III. Let me say a word about the sad forecast here.

‘Thou shalt deny me thrice.’

We cannot say that poor Peter’s fall was at all an anomalous or uncommon thing. He did exactly what a great many of us are doing. He could — and I have no doubt he would — have gone to the death for Jesus Christ; but he could not stand being laughed at for Him. He would have been ready to meet the executioner’s sharp sword, but the servant-girl’s sharp tongue was more than he could bear. And so he denied Jesus, not because he was afraid of his skin — for I do not suppose that the servants had any notion of doing anything more than amusing themselves with a few clumsy gibes at his expense — but because he could not bear to be made sport of.
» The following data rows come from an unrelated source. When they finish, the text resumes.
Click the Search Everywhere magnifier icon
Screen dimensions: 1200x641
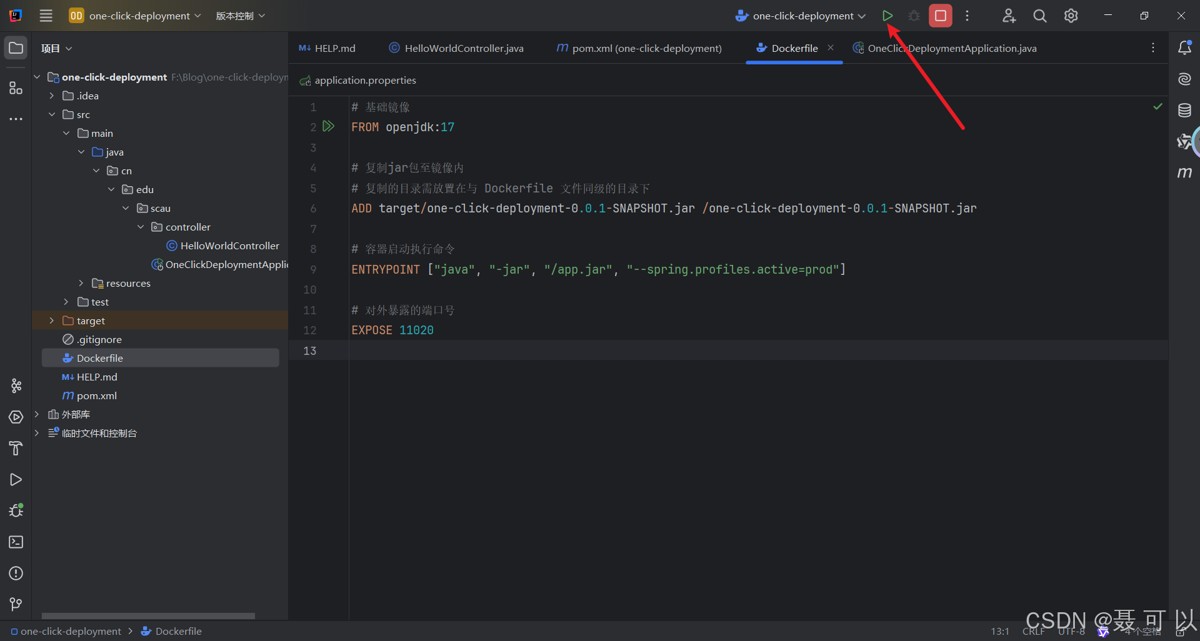1040,16
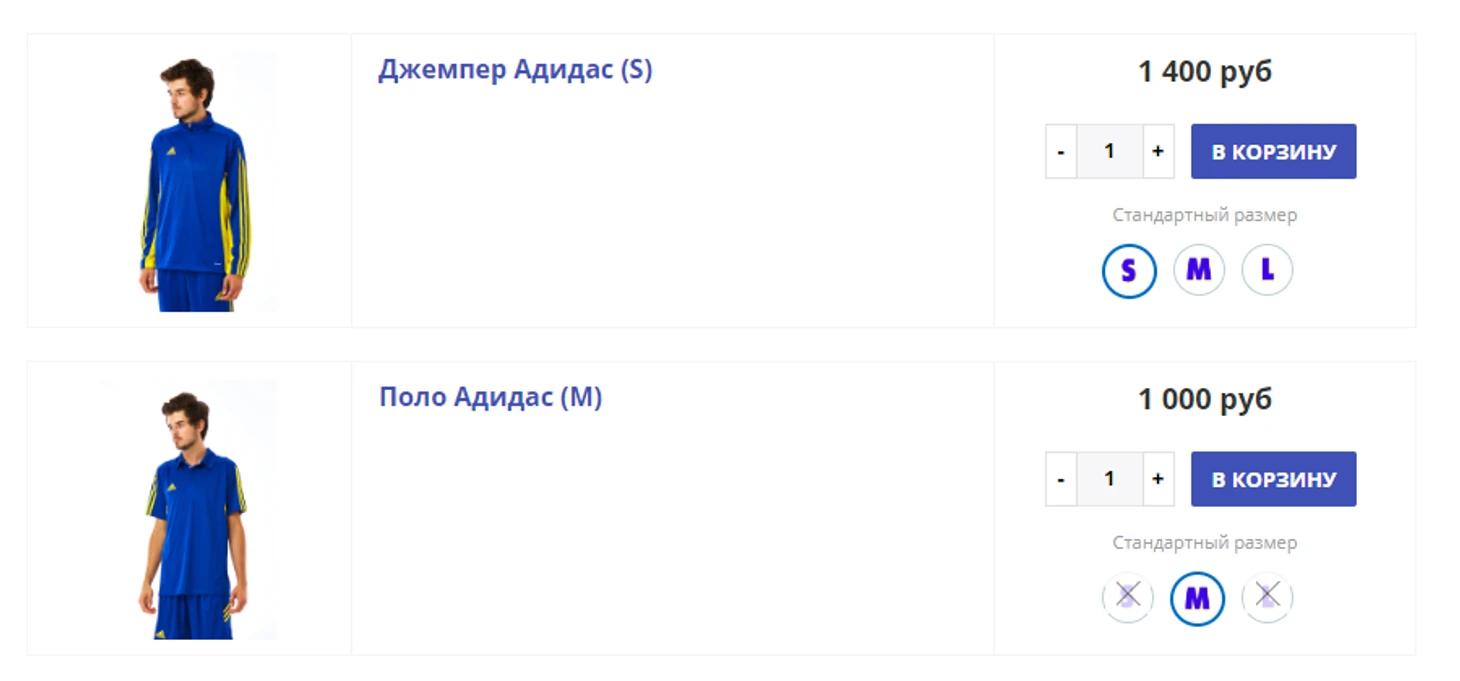Viewport: 1460px width, 681px height.
Task: Increase quantity of Джемпер Адидас
Action: tap(1158, 152)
Now, dear brethren, I suppose we are all of us more or less movers in circles in which it sometimes is not considered ‘good form’ to show that we are Christian people. You young men in your warehouses, you students at the University, where it is a sign of being ‘fossils’ and ‘behind the times’ and ‘not up to date’ to say ‘I am a Christian,’ and all of us in our several places have sometimes to gather our courage together, and not be afraid to declare whose we are. No doubt life is a better witness than words, but no doubt also life is not so good a witness as it might be, unless it sometimes has the commentary of words as well. Thus, to confess Christ means two things; to say sometimes — in the face of a smile of scorn, which is often harder to bear than something much more dangerous — ‘I am His,’ and to live Christ, and to say by conduct ‘I am His,’ ‘Whosoever shall confess Me before men, him will I also confess before My Father, and whosoever shall deny Me, him will I also deny.’ Do not button your coats over your uniform. Do not take the cockade out of your hats when you go amongst ‘the other side.’ Live Jesus, and, when advisable, preach Jesus.
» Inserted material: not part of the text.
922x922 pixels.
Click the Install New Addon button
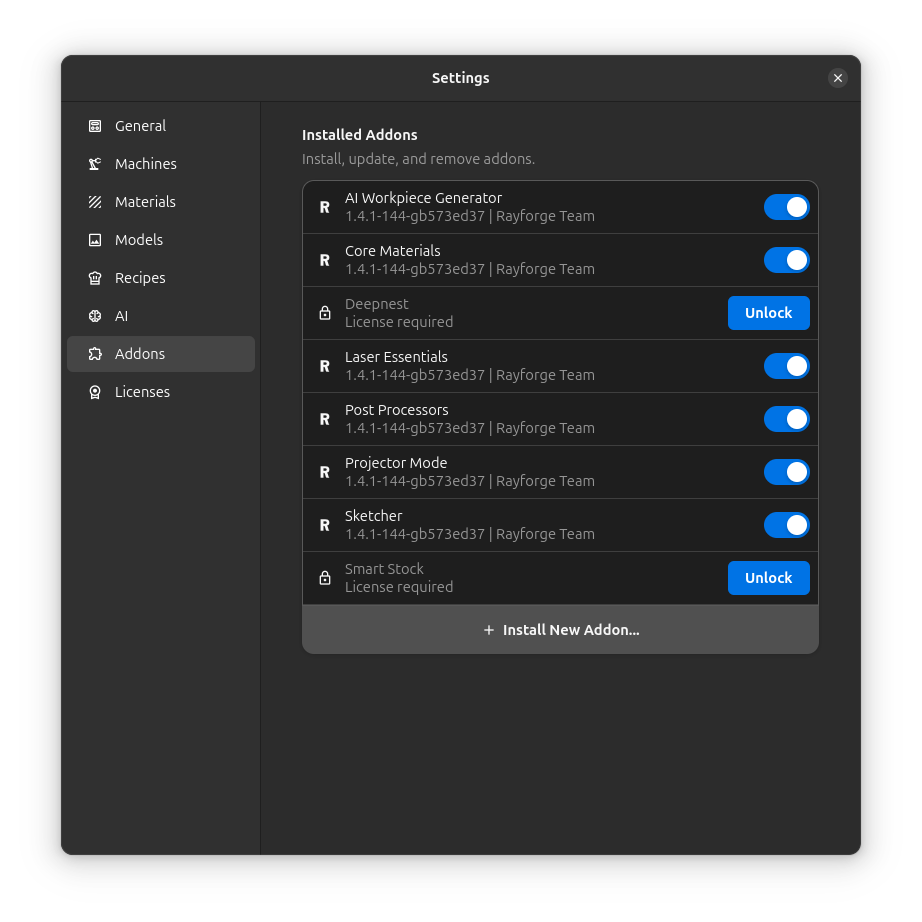[x=560, y=630]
But Peter’s fall, which is typical of what we are all tempted to do, has in it a gracious message; for it proclaims the possibility of recovery from any depth of descent, and of coming back again from any distance of wandering. Did you ever notice how Peter’s fall was burnt in upon his memory, so as that when he began to preach after Pentecost, the shape that his indictment of his hearers takes is, ‘Ye denied the Holy One and the Just,’ and how, long after — if the second Epistle which goes by his name is his — in summing up the crimes of the heretics whom he is branding, he speaks of their ‘denying the Lord that bought them.’ He never forgot his denial, and it remained with him as the expression for all that was wrong in a man’s relation to Jesus Christ. And I suppose not only was it burnt in upon his memory, but it burnt out all his self-confidence.

It is beautiful to see how, in his letter, he speaks over and over again of ‘fear’ as being a wise temper of mind for a Christian. As George Herbert has it, ‘A sad, wise valour is the true complexion.’ Thus the man that had been so confident in himself learned to say ‘Be ready to give to every man that asketh you a reason for the hope that is in you, with meekness and fear.’

And do you not think that his fall drew him closer to Jesus Christ than ever he had been before, as he learned more of His pardoning love and mercy? Was he not nearer the Lord on that morning when the two together, alone, talked after the Resurrection? Was he not nearer Him when he struggled to his feet from the boat on the lake, on that morning when he was received back into his office as Christ’s Apostle? Did he ever forget how he had sinned? Did he ever forget how Christ had pardoned? Did he ever forget how Christ loved and would keep him? Ah, no! The rope that is broken is strongest where it is spliced, not because it was broken, but because a cunning hand has strengthened it. We may be the stronger for our sins, not because sin strengthens, for it weakens, but because God restores. It is possible that we may build a fairer structure on the ruins of our old selves. It is possible that we may turn every field of defeat into a field of victory. It is possible that we may

‘Fall to rise; be beaten, to fight better.’

If only we cling to the Lord our Strength, the promise shall be ours — whatever our failures, denials, backslidings, inconsistencies — ‘though he fall he shall not be utterly cast down, for the Lord upholdeth him with His hand.’